- [Page text]:
════════════════════

Thus, contrary to the general attitude of most lawyers and judges in Arizona, the law in this state DOES allow a companion animal owner to recover more than "fair market value" for his or her lost friend. Do not be persuaded otherwise.
The case that started this line of thinking is Roman v. Carroll, 621 P.2d 307 (Ariz.Ct.App. 1980). Though the whole opinion is only two paragraphs long, it was treated as though it were a lengthy and thoughtful analysis of companion animal damages. It was not. Simply put, Roman v. Carroll stated that a companion animal's owner is not allowed to recover emotional distress damages for witnessing the negligent death of her companion animal. It did not establish a "fair market value only" rule.
Next in the saga came Jeter v. Mayo Clinic Arizona, 121 P.3d 1256 (Ariz.Ct.App. 2005). Though this case had nothing to do with non-human animals (it dealt with the loss of cryogenically preserved embryos), it did address the issue of emotional distress damages for the loss of property, and addressing Roman in a footnote, essentially limited Roman to its facts.
For a little while, it seemed that Jeter would be the undoing of the Roman rule. In 2009, though, the Court of Appeals decided Kaufman v. Langhofer, 222 P.3d 272 (Ariz.Ct.App. 2009). In this case, the court determined that a person cannot claim emotional distress damages for the death of a companion animal, whether the person witnessed the death or not. I represented several amicus curiae at the Court of Appeals on this case, and as I have so often seen, the judges were sympathetic to my position -- and then ruled unanimously against it.

════════════════════

- [Raw data]:

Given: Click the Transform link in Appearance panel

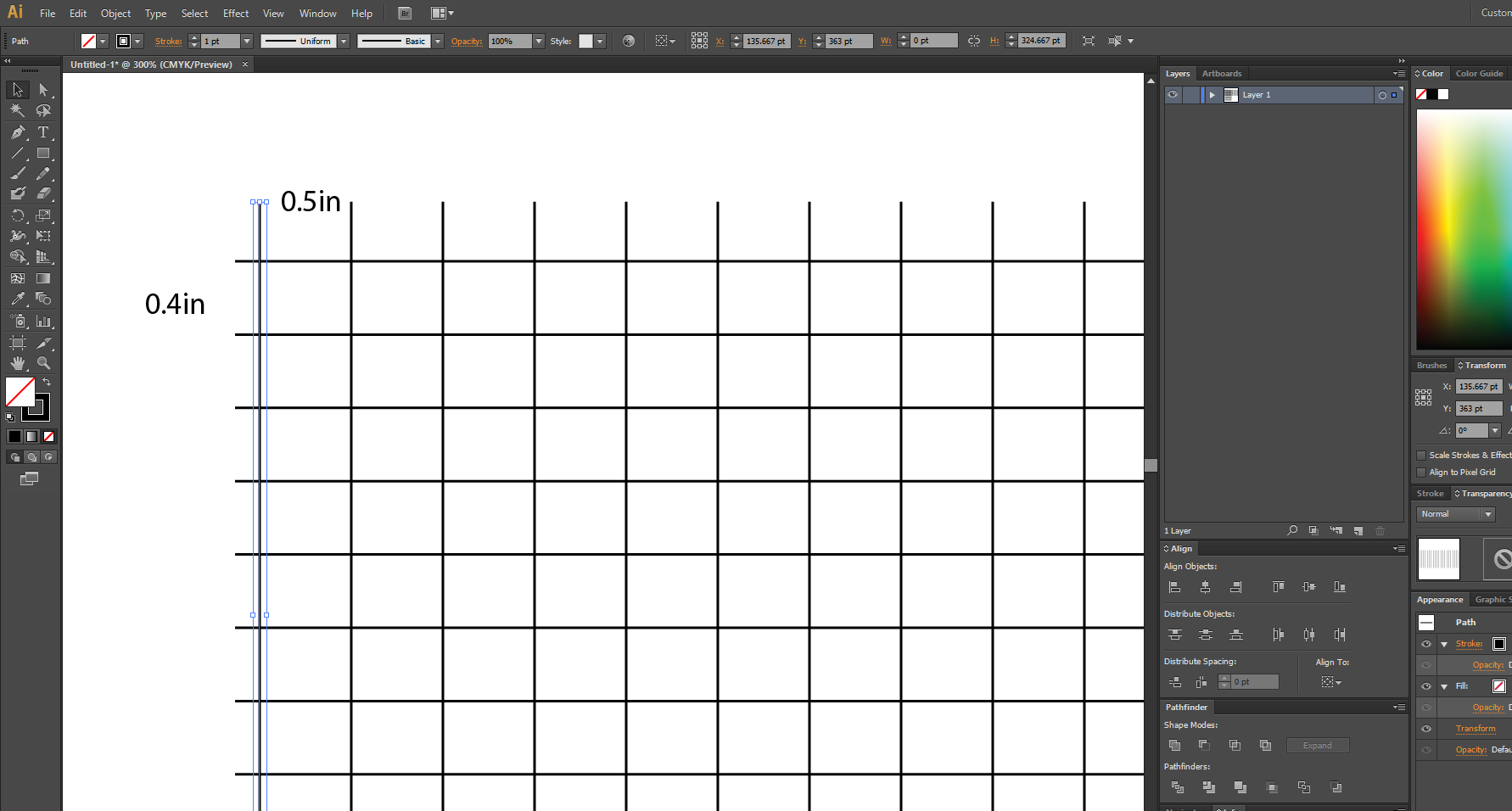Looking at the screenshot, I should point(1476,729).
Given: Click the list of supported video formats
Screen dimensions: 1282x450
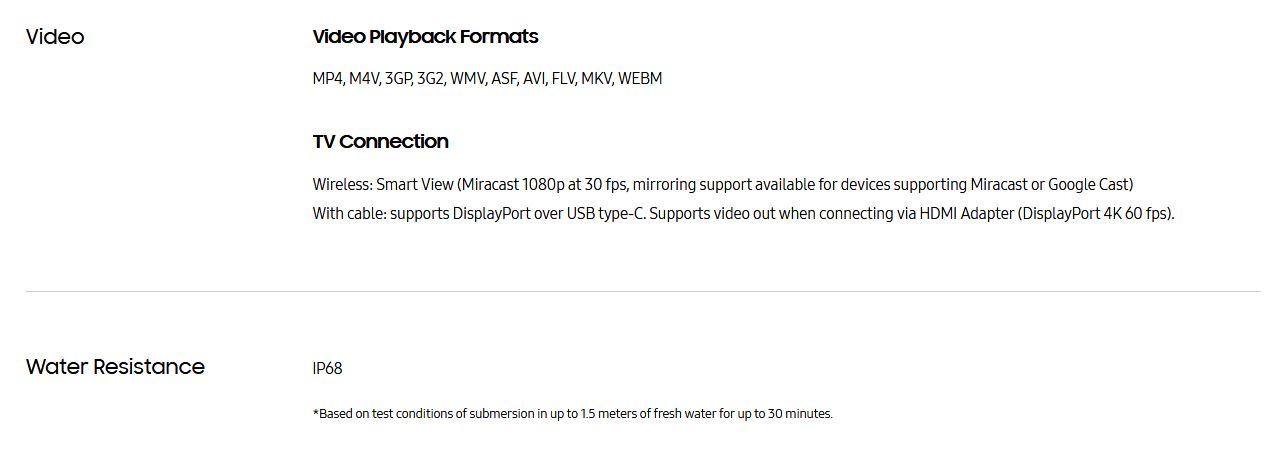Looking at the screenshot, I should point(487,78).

════════════════════

- [Work to be completed]:
Please reproduce the passage on Arizona companion animal damages in full, word for word. Work from the passage on Arizona companion animal damages alone, not from the records.

- [Answer box]:
Thus, contrary to the general attitude of most lawyers and judges in Arizona, the law in this state DOES allow a companion animal owner to recover more than "fair market value" for his or her lost friend. Do not be persuaded otherwise.
The case that started this line of thinking is Roman v. Carroll, 621 P.2d 307 (Ariz.Ct.App. 1980). Though the whole opinion is only two paragraphs long, it was treated as though it were a lengthy and thoughtful analysis of companion animal damages. It was not. Simply put, Roman v. Carroll stated that a companion animal's owner is not allowed to recover emotional distress damages for witnessing the negligent death of her companion animal. It did not establish a "fair market value only" rule.
Next in the saga came Jeter v. Mayo Clinic Arizona, 121 P.3d 1256 (Ariz.Ct.App. 2005). Though this case had nothing to do with non-human animals (it dealt with the loss of cryogenically preserved embryos), it did address the issue of emotional distress damages for the loss of property, and addressing Roman in a footnote, essentially limited Roman to its facts.
For a little while, it seemed that Jeter would be the undoing of the Roman rule. In 2009, though, the Court of Appeals decided Kaufman v. Langhofer, 222 P.3d 272 (Ariz.Ct.App. 2009). In this case, the court determined that a person cannot claim emotional distress damages for the death of a companion animal, whether the person witnessed the death or not. I represented several amicus curiae at the Court of Appeals on this case, and as I have so often seen, the judges were sympathetic to my position -- and then ruled unanimously against it.